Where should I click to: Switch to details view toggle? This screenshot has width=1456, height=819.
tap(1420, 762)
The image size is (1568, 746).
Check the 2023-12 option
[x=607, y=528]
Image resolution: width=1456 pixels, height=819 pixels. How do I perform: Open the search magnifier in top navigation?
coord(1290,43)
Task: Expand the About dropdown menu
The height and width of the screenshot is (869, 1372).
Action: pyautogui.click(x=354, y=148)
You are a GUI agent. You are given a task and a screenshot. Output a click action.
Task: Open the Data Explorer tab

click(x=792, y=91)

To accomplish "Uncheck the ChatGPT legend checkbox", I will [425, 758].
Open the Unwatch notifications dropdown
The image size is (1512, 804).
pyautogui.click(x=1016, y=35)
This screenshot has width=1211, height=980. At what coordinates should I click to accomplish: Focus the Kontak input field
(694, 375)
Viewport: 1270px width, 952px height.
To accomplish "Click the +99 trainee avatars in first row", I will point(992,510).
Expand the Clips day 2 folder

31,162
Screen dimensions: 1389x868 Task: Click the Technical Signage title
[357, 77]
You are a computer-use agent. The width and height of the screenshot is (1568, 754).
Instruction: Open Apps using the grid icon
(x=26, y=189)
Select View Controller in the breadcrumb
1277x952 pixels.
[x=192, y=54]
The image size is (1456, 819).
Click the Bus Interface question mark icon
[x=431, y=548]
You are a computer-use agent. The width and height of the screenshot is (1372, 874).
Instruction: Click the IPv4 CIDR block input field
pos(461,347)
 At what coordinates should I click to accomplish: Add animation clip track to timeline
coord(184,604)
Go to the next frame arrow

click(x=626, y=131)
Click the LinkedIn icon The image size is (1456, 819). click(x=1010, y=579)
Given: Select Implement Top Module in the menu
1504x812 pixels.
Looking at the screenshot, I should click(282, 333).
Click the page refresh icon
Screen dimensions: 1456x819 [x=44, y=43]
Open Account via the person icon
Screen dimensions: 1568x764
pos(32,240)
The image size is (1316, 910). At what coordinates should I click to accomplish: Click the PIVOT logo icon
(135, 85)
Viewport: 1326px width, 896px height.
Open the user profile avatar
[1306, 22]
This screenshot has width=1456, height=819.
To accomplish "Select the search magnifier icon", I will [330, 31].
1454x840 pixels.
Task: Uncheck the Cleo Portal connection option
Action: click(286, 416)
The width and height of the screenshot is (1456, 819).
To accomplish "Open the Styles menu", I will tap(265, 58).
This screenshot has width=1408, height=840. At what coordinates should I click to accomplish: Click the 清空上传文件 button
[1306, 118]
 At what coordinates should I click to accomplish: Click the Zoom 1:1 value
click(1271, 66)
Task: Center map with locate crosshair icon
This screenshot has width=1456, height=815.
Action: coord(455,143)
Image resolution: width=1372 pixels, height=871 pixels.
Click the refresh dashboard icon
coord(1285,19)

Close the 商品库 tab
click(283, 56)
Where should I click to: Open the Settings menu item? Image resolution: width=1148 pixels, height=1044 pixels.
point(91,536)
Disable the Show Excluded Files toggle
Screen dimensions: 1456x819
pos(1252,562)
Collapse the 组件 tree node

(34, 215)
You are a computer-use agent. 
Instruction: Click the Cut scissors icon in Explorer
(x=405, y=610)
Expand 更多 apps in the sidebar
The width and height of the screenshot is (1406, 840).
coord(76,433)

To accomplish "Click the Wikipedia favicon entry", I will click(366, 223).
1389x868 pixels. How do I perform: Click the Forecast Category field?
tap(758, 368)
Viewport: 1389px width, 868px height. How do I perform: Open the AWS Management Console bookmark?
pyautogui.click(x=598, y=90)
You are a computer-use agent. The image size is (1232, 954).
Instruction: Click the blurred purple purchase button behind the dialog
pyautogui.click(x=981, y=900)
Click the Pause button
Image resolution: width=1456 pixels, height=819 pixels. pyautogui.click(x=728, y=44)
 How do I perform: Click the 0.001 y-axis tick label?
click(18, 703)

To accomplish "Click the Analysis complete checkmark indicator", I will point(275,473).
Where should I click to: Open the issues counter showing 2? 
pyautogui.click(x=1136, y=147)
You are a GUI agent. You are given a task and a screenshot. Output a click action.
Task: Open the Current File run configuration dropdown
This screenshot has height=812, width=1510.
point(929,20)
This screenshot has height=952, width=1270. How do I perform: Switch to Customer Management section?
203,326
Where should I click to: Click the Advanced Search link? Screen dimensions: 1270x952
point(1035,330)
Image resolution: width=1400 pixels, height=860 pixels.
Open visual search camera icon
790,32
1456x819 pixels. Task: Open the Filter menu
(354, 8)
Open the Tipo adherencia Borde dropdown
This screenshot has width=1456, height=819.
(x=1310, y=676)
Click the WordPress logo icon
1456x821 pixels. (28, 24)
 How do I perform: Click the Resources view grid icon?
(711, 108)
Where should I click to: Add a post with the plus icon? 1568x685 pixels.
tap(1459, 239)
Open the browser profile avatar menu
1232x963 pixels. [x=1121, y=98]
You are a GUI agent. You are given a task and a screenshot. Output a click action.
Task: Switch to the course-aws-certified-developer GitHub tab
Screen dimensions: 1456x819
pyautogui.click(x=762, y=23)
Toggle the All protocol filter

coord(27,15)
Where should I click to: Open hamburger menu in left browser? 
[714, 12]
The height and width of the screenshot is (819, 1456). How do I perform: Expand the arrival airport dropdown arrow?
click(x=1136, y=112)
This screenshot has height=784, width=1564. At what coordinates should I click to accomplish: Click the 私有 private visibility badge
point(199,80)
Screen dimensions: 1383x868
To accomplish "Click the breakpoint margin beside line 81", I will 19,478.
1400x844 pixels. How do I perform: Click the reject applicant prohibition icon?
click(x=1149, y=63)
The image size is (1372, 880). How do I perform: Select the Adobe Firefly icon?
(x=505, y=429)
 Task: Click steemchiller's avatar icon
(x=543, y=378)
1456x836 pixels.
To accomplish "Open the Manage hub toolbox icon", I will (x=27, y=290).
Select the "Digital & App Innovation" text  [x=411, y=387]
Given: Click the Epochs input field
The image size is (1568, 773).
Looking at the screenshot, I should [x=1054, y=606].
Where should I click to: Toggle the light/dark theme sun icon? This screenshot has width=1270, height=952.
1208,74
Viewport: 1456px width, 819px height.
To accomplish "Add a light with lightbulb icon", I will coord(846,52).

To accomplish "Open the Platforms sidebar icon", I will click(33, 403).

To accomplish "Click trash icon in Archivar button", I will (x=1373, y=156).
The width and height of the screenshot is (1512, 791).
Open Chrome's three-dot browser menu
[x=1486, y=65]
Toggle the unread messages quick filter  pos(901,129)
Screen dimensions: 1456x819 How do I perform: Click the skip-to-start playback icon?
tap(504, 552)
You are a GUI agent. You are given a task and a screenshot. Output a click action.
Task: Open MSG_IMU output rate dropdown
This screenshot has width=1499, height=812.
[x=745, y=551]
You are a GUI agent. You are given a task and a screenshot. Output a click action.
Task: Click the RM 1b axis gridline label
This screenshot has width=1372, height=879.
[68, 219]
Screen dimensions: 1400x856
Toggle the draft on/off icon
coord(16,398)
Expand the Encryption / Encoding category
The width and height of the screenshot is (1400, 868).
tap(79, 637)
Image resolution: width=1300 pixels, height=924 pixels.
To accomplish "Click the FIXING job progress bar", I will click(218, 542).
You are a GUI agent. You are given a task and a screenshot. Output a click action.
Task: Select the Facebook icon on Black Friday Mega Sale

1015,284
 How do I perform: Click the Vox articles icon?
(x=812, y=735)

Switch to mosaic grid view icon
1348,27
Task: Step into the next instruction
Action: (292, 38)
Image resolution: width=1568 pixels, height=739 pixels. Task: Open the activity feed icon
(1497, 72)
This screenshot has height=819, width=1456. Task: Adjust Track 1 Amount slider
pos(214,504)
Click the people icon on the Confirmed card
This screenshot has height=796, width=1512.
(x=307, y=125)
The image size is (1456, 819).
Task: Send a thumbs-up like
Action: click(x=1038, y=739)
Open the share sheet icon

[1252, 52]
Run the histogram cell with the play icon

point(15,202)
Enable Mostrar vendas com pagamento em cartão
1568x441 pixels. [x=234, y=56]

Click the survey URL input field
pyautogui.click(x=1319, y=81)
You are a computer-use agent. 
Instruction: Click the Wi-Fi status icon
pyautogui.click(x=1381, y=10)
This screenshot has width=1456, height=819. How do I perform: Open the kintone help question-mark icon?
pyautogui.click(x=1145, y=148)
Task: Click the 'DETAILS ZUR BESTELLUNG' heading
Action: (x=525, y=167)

• **Task prompt**
Write out only what runs from the line holding "Click the survey URL input field" through the last line of the records, exactly as shown.

• **Answer for this exercise**
Click the survey URL input field
pyautogui.click(x=1319, y=81)
You are a computer-use agent. 
Instruction: Click the Wi-Fi status icon
pyautogui.click(x=1381, y=10)
This screenshot has width=1456, height=819. How do I perform: Open the kintone help question-mark icon?
pyautogui.click(x=1145, y=148)
Task: Click the 'DETAILS ZUR BESTELLUNG' heading
Action: (x=525, y=167)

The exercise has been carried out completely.